Affiliation:
1. Centre for Genomics and Personalised Health Queensland University of Technology Brisbane Queensland Australia
2. Macrogen Inc Seoul Korea
3. College of Liberal Arts and Sciences University of Westminster London UK
4. Department of Non‐communicable Disease Epidemiology London School of Hygiene & Tropical Medicine London UK
5. Precision Healthcare University Research Institute Queen Mary University of London London UK
6. Department of Clinical Pharmacy and Toxicology Leiden University Medical Center Leiden The Netherlands
7. Translational Research Institute Queensland University of Technology Brisbane Queensland Australia
Abstract
Africans are extremely underrepresented in global genomic research.
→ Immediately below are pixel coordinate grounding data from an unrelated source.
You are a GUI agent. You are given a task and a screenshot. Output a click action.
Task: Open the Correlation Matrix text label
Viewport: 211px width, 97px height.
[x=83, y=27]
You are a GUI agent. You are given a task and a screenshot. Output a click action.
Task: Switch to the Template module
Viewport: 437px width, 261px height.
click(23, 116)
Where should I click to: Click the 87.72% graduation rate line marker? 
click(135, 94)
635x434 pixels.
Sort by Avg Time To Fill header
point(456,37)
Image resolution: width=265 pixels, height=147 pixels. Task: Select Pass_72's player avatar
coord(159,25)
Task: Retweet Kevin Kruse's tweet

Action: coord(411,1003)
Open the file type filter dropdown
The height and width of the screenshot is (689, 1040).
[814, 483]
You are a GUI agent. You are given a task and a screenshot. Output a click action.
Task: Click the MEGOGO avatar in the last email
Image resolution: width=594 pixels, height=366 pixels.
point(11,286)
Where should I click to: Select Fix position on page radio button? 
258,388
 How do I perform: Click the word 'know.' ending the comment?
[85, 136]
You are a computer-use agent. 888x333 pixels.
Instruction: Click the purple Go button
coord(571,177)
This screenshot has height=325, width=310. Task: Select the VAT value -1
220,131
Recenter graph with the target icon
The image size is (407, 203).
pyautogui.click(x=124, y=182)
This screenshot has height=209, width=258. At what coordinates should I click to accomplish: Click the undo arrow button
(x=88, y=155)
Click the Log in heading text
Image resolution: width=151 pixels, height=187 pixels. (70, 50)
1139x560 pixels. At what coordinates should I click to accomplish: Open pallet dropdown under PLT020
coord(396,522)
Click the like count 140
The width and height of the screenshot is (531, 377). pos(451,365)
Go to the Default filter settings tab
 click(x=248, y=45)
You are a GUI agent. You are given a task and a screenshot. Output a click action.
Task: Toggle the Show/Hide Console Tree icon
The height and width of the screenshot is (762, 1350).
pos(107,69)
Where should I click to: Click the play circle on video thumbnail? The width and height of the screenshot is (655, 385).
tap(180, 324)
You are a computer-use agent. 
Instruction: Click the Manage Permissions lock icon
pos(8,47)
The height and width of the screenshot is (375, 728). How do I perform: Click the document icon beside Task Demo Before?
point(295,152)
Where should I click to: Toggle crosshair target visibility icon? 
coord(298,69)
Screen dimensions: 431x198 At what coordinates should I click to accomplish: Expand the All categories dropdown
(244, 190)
African populations face high burdens of communicable and non‐communicable diseases and experience widespread polypharmacy. As population‐specific genetic studies are crucial to understanding unique genetic profiles and optimizing treatments to reduce medication‐related complications in this diverse population, the present study aims to characterize the pharmacogenomics profile of a rural Ugandan population. We analyzed low‐pass whole genome sequencing data from 1998 Ugandans to investigate 18 clinically actionable pharmacogenes in this population. We utilized PyPGx to identify star alleles (haplotype patterns) and compared allele frequencies across populations using the Pharmacogenomics Knowledgebase PharmGKB. Clinical interpretations of the identified alleles were conducted following established dosing guidelines. Over 99% of participants displayed actionable phenotypes across the 18 pharmacogenes, averaging 3.5 actionable genotypes per individual. Several variant alleles known to affect drug metabolism (i.e., CYP3A5*1, CYP2B6*9, CYP3A5*6, CYP2D6*17, CYP2D6*29, and TMPT*3C)—which are generally more prevalent in African individuals—were notably enriched in the Ugandan cohort, beyond reported frequencies in other African peoples. More than half of the cohort exhibited a predicted impaired drug response associated with CFTR, IFNL3, CYP2B6, and CYP2C19, and approximately 31% predicted altered CYP2D6 metabolism. Potentially impaired CYP2C9, SLCO1B1, TPMT, and DPYD metabolic phenotypes were also enriched in Ugandans compared with other African populations. Ugandans exhibit distinct allele profiles that could impact drug efficacy and safety. Our findings have important implications for pharmacogenomics in Uganda, particularly with respect to the treatment of prevalent communicable and non‐communicable diseases, and they emphasize the potential of pharmacogenomics‐guided therapies to optimize healthcare outcomes and precision medicine in Uganda.